CNTK C# MaxUnpooling and ConvolutionTranspose examples

shilonosov commented 6 years ago

I am trying to build an antoencoder network in C# using CNTK. I need MaxUnpooling and ConvolutionTranspose operators in its decoder part.

I saw an example of autoencoder in Python here: https://docs.microsoft.com/en-us/cognitive-toolkit/Image-Auto-Encoder-Using-Deconvolution-And-Unpooling

Could anyone please provide an example of how to create unpooling and convolution transpose laysers in C#?

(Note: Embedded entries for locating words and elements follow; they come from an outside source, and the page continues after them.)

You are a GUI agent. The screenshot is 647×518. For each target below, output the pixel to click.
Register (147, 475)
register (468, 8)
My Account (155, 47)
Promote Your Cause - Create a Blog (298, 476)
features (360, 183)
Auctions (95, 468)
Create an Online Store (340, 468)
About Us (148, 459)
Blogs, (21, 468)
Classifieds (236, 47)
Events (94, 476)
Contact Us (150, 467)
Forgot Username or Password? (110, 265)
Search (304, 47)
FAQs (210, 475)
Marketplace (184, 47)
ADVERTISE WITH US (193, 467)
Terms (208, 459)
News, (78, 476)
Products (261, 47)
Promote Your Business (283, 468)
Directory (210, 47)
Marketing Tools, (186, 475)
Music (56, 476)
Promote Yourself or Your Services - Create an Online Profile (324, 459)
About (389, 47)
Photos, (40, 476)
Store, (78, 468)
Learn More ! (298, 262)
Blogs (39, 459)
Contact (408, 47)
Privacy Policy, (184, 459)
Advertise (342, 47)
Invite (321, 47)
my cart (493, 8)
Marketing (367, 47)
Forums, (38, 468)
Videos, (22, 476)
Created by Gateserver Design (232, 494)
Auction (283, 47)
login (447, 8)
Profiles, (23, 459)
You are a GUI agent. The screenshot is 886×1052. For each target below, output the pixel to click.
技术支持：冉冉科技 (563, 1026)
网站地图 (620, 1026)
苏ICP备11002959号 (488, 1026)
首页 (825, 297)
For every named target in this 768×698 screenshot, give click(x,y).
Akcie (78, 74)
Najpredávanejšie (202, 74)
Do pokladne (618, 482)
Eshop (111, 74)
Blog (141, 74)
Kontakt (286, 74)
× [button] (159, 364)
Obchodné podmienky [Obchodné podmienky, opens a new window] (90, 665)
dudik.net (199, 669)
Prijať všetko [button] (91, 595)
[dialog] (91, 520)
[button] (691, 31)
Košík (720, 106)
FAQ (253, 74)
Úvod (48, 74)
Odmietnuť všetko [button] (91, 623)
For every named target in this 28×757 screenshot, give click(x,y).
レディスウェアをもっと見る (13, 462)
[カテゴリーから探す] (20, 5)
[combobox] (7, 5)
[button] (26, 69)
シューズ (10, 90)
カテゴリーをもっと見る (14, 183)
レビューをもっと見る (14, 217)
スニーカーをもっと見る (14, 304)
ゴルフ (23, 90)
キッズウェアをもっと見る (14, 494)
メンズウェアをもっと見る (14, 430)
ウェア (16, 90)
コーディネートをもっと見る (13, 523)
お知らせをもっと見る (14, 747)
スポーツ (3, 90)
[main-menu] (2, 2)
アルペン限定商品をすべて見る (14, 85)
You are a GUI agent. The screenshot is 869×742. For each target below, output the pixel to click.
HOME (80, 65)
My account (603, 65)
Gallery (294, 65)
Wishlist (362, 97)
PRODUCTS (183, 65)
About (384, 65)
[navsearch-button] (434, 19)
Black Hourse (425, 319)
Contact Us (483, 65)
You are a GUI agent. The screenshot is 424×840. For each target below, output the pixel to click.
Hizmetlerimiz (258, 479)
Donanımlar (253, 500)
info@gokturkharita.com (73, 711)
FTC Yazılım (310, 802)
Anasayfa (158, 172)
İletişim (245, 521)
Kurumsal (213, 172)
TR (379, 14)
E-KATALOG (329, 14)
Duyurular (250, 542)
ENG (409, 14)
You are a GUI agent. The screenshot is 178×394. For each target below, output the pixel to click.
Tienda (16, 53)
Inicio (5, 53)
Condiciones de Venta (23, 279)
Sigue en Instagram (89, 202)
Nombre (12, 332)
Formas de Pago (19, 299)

shilonosov commented 6 years ago

I was trying following for convolution transpose:

        const double ConvWScale = 0.26;
        var outShape = NDShape.CreateNDShape(new[] { outWidth, outHeight, outFeatureMapCount });

        var convolutionMap = new Parameter(
            new[] { outWidth, outHeight, outFeatureMapCount },
            DataType.Float,
            CNTKLib.GlorotUniformInitializer(ConvWScale, -1, 2),
            device,
            name);

       var result = CNTKLib.ConvolutionTranspose(
            convolutionMap,
            source,
            new[] { hStride, vStride, outFeatureMapCount },
            new BoolVector() { false },
            new BoolVector() { true },
            outShape);`

Given source's shape (7, 7, 64) outWidth = 14 outHeight = 14 outFeatureMapCount = 32 hStride = 2 vStride = 2

I've got following exception:

System.ApplicationException: 'Convolution transpose: The shape '[7 x 7 x 64]' of the convolution transpose operand 'Output('Unpooling111_Output_0', [7 x 7 x 64], [*, #])' is different than the resulting shape '[7 x 7 x 1]' from convolving the specified output shape '[14 x 14 x 32]' using the provided options.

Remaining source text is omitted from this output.